Macbeths Ehrgeiz, besonders aber der Ehrgeiz von Lady Macbeth sind geweckt. Wenn der erste Teil der Prophezeiung so unmittelbar in Erfüllung gegangen ist, kann man beim zweiten und dritten Teil ja ein wenig nachhelfen!
Der Fluch der Doppeldeutigkeit
Der Stoff der Shakespeare-Tragödie „Macbeth“ um Ehrgeiz, Machtgier, Anarchie und Verführung durch sprachliche Doppeldeutigkeiten ist weithin bekannt. Das kompakte Stück gehört zwar nicht nur zu den meistgespielten Stücken von Shakespeare, sondern wurde auch schon häufig verfilmt, mal expressionistisch, mal psychologisierend, aber auch naturalistisch, archaisch oder politisch. Darunter finden die Klassiker von Orson Welles (1948), Akira Kurosawa (1957) und Roman Polanski (1971). Zuletzt versuchte sich der Australier Justin Kurzel 2015 an dem Stoff, enttäuschte allerdings mit betont archaisierendem Kunsthandwerk. Insofern mag es überraschen, dass Joel Coen sich für sein Solo-Debüt ohne seinen Bruder Ethan für diesen Stoff entschieden hat, zu dem alles gesagt zu sein scheint.
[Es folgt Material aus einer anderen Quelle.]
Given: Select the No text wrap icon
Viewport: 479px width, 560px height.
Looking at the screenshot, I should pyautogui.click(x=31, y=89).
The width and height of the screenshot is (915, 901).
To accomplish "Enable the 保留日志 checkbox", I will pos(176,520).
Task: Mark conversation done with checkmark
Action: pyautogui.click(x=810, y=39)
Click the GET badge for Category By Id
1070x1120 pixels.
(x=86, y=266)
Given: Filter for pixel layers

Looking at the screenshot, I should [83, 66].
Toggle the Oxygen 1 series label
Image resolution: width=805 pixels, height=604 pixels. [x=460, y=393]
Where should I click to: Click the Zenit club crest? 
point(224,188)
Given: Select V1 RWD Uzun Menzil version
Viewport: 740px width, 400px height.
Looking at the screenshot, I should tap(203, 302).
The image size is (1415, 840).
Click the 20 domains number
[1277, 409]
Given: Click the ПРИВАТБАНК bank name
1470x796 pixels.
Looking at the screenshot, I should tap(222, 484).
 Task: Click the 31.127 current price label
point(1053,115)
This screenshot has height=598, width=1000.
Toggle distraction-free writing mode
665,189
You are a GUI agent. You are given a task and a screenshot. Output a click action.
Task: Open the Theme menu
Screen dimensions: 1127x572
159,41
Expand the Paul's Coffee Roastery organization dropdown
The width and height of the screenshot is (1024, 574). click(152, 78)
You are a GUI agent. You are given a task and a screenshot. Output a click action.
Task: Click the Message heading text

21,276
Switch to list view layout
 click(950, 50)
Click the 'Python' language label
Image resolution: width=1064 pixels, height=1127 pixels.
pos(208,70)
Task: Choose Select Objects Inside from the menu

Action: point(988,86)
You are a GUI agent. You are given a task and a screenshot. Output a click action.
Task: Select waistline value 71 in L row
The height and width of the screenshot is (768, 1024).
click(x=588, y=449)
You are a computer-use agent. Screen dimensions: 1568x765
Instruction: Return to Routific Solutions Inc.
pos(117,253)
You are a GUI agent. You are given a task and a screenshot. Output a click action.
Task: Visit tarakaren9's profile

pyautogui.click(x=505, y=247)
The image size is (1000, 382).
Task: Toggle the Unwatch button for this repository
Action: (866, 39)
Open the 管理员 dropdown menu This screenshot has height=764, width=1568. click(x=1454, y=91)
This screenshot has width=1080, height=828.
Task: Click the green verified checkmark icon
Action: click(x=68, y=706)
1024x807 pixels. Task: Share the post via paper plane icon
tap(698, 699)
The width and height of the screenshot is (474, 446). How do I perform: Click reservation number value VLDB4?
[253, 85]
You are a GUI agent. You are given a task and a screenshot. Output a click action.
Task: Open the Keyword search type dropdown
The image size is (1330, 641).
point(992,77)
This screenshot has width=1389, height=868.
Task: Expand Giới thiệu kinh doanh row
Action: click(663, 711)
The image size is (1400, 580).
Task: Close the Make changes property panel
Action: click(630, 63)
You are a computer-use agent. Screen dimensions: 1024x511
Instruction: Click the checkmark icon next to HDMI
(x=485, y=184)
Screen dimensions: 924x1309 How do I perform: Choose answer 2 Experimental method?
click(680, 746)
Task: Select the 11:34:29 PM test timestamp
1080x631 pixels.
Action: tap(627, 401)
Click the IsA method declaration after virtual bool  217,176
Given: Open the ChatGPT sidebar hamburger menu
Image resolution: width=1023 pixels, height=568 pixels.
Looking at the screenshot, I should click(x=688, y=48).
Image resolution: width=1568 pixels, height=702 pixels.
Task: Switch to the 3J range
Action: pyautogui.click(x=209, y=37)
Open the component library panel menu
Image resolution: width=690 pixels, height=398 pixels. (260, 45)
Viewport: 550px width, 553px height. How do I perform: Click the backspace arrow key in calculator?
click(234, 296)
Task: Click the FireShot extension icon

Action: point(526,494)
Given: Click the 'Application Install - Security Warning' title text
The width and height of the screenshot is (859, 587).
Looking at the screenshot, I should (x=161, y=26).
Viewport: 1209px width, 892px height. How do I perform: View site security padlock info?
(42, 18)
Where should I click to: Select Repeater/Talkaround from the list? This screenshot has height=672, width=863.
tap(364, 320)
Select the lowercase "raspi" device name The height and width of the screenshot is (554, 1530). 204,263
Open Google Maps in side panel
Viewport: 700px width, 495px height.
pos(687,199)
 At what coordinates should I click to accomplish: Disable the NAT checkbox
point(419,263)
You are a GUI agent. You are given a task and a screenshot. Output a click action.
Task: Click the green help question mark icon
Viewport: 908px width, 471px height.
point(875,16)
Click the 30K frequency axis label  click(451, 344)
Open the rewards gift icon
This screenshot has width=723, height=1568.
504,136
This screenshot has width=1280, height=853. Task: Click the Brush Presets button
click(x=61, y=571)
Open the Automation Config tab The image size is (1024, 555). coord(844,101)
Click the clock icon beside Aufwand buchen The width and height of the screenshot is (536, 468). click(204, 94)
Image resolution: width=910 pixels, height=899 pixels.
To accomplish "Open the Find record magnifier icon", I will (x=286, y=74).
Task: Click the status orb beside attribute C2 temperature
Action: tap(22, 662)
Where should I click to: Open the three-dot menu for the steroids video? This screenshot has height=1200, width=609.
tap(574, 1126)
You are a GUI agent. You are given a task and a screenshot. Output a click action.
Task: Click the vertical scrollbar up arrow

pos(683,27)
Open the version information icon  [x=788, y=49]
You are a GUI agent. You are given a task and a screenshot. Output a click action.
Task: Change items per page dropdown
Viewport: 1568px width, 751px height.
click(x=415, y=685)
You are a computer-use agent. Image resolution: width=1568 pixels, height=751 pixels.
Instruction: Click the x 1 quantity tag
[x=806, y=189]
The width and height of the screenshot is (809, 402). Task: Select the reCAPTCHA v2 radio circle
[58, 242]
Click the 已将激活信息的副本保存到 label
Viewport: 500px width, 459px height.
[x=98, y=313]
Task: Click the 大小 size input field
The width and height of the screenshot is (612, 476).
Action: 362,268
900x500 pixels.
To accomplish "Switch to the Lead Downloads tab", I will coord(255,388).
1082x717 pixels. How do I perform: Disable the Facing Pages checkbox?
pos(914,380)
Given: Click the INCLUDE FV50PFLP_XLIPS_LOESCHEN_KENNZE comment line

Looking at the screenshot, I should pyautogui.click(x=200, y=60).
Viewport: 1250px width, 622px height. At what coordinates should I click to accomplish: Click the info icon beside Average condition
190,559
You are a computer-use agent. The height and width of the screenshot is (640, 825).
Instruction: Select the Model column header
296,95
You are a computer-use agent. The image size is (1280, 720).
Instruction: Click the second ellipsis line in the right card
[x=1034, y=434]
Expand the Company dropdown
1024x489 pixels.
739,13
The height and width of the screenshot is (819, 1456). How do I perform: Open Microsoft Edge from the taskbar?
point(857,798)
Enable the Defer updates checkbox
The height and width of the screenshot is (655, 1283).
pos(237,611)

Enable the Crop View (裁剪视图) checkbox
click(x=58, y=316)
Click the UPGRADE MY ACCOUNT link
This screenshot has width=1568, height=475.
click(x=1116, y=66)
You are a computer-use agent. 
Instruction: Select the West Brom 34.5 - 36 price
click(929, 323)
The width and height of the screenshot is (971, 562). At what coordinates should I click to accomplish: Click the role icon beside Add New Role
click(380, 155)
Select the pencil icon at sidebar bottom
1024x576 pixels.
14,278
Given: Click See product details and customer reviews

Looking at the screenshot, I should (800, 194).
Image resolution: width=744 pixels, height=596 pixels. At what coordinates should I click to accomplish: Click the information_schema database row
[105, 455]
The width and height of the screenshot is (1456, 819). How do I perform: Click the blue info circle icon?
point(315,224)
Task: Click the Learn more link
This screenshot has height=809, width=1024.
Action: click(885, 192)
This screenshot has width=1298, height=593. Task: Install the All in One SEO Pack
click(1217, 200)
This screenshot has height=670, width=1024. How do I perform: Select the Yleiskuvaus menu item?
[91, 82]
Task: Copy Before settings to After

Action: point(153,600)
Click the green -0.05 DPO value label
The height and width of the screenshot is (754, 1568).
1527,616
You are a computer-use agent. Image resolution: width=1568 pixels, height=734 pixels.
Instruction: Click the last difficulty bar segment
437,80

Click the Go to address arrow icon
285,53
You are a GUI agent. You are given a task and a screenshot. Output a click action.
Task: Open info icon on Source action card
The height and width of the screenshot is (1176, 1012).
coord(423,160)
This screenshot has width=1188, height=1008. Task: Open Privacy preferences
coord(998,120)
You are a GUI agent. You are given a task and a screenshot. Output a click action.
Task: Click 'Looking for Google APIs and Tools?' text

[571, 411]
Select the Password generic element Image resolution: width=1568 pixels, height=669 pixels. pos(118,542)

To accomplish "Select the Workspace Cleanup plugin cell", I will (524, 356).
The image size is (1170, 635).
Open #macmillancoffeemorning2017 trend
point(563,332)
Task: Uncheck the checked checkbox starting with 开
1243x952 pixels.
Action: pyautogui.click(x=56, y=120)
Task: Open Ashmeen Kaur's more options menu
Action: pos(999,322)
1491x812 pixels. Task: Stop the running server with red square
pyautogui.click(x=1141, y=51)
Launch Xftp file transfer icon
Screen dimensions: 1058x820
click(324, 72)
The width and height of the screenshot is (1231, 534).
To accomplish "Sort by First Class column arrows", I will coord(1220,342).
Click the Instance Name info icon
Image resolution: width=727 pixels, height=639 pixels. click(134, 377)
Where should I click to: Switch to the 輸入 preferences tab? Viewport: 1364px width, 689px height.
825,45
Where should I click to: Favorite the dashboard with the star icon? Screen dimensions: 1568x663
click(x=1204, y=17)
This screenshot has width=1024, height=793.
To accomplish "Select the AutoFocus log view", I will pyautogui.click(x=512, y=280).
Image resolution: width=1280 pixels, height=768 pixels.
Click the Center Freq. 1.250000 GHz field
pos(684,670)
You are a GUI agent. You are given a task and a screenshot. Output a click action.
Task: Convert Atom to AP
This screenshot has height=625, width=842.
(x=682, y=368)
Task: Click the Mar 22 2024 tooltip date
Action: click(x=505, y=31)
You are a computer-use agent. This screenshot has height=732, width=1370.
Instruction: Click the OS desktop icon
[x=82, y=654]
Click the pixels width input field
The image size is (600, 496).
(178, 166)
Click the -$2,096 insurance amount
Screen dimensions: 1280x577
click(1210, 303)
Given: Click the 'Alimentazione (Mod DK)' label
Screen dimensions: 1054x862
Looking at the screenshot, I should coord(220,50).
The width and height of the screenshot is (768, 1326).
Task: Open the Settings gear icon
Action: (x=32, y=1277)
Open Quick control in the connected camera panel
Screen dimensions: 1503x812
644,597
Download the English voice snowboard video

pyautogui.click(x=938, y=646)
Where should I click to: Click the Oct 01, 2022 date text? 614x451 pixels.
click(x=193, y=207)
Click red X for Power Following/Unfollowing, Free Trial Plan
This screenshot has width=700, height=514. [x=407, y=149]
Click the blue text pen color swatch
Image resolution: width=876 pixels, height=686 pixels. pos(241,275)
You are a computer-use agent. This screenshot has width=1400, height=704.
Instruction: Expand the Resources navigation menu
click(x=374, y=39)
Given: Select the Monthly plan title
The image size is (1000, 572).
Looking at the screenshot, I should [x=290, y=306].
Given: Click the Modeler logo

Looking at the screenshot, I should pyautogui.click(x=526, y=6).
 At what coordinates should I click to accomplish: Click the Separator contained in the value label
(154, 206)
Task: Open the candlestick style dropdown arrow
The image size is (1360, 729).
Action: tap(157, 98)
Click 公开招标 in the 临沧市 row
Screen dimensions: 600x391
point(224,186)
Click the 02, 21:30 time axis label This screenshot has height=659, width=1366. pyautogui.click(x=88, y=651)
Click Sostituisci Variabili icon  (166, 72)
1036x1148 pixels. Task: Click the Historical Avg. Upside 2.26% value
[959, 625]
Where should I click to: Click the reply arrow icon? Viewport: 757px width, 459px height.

Andererseits verwundert es nicht, wie er sich diesem Stück nähert, das über eine so wechselhafte Rezeptionsgeschichte verfügt. Ohne den üblichen dunklen Coen-Humor nimmt er den Shakespeare-Text als Theaterstück ernst. Das heißt: „The Tragedy of Macbeth“ ist gefilmtes Theater in Kostümen, mit einer poetischen, an Metaphern reichen, kraftvollen Sprache, die auch genau so zelebriert wird: in der Shakespeare’schen Originalfassung, lediglich leicht gekürzt, mit gleichfalls poetischen Untertiteln, nicht synchronisiert. Allein das lohnt bereits.
Der Film dient dem Theaterstück
Das bedeutet auch, dass der Filmemacher sein Handwerk nutzt, um dem Theater zuzuarbeiten. Dialoge werden in Schuss-Gegenschuss aufgelöst und so zu ganz selbstverständlichen Gesprächen, nicht zum Deklamieren eines Textes in gehobener Sprache. Verzichtet wird dagegen auf Kamera-Mätzchen oder eine Beschleunigung durch Montage. Effekte dienen der atmosphärischen Vermittlung der fatalen Prophezeiungen der drei „weird sisters“, was einen leichten „gothic touch“ impliziert.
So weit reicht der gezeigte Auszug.